She isn't really surprised when a familiar voice speaks words of comfort, its owner coming to stand beside her – she had begun to expect his presence, like a guardian angel that has never been to heaven.

"You'll be okay, Dom," he says, sitting next to her and resting his arm on the back of the bench they are seated on. The chattering group nearby moves away, and she relaxes somewhat. She doesn't mind Fred's consolation if no one is there to see her be weak. Enough people have seen her without her defences; there is no need to add to the number.

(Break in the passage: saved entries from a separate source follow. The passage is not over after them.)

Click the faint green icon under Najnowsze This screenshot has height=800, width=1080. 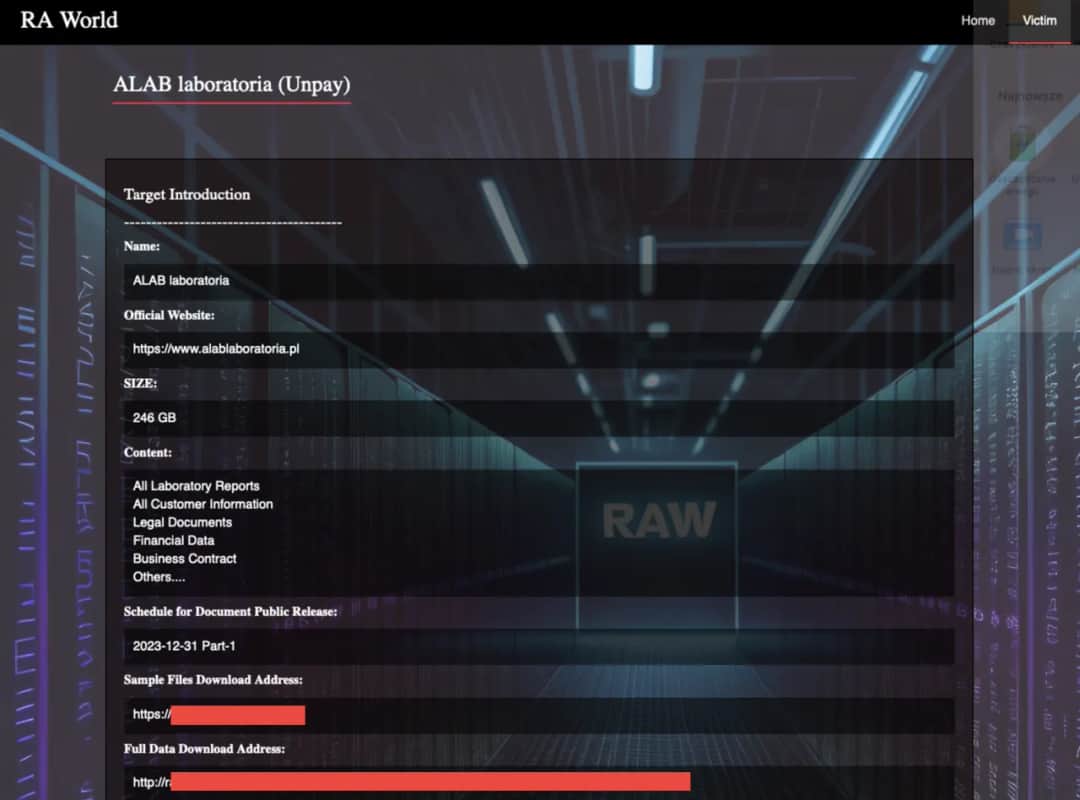[1021, 143]
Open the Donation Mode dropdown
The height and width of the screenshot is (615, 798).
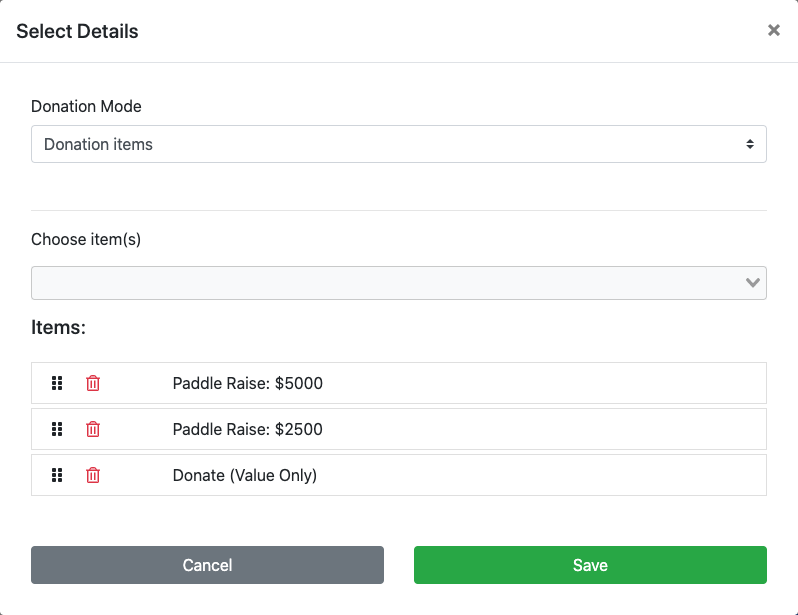(398, 144)

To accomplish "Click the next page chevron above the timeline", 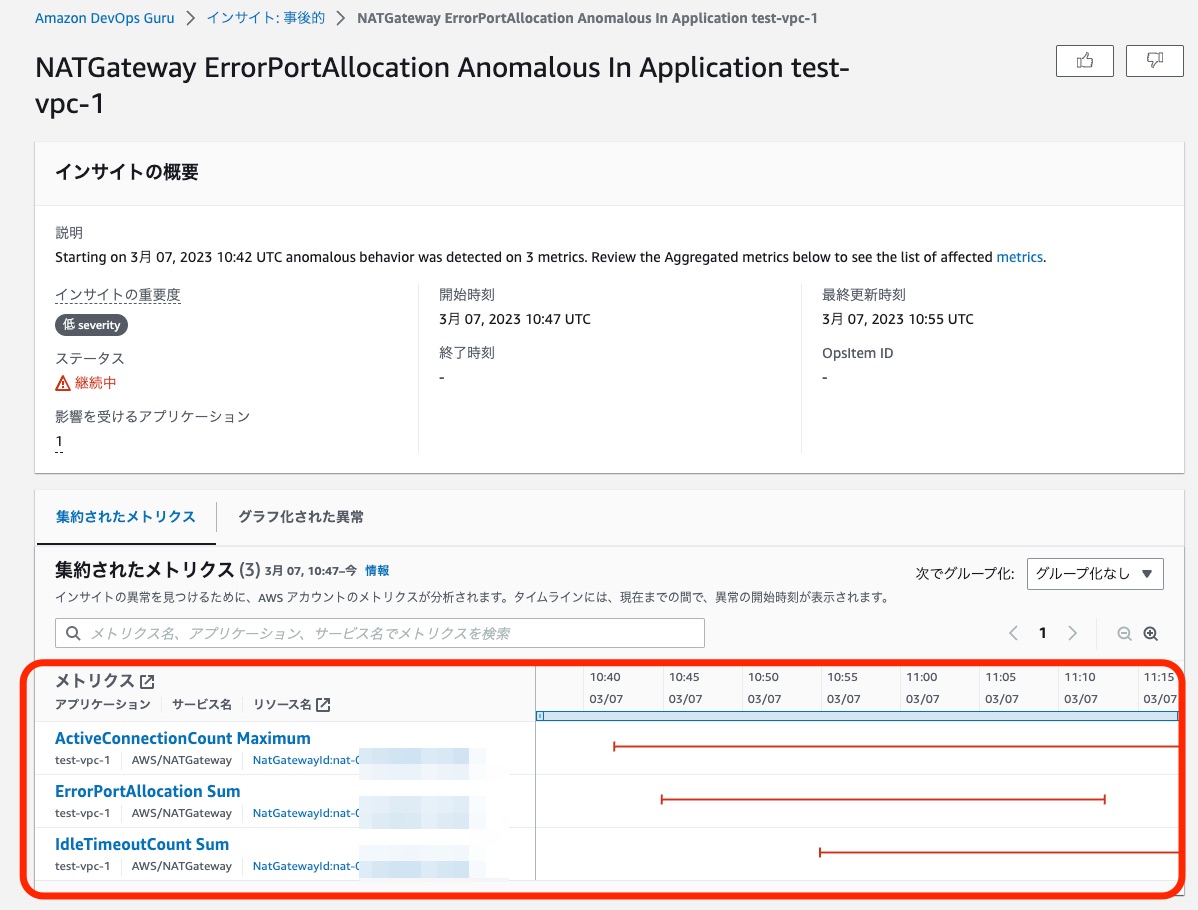I will [x=1073, y=633].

She leans into him and he takes the hint, pulling his arm down and curling it around her back. They are silent – the good kind of silent where there are no secrets, nothing she doesn't know, because Fred is like an open book, most days. They have done this often, she reflects; just the two of them alone, not really needing anyone else because the other is all they have.

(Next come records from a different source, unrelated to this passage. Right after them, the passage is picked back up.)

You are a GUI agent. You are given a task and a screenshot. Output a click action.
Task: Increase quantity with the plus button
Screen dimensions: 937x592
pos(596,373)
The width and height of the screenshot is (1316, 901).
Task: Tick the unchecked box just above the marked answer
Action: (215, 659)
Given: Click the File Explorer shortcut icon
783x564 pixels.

"Do you ever wonder if we're going to end up alone, with just each other for company?" she asks, not quite joking, because if there's anyone she wouldn't mind not being alone with, it's Fred. He has always tried to save her from herself, and that is more than anyone has done for her. She can always forgive him for not being there that night when she knocked on his door, something she has never spoken of again since that afternoon in the attic.

"Would it be that bad?" he responds, smiling at her in a way that tells her he will always be there when she needs him. She can see with clarity the two of them in the years ahead, growing older and in his case, wiser, with his flowers decorating their beach home's walls. There would be water right outside, and a balcony, she decides, etched with roses and their names.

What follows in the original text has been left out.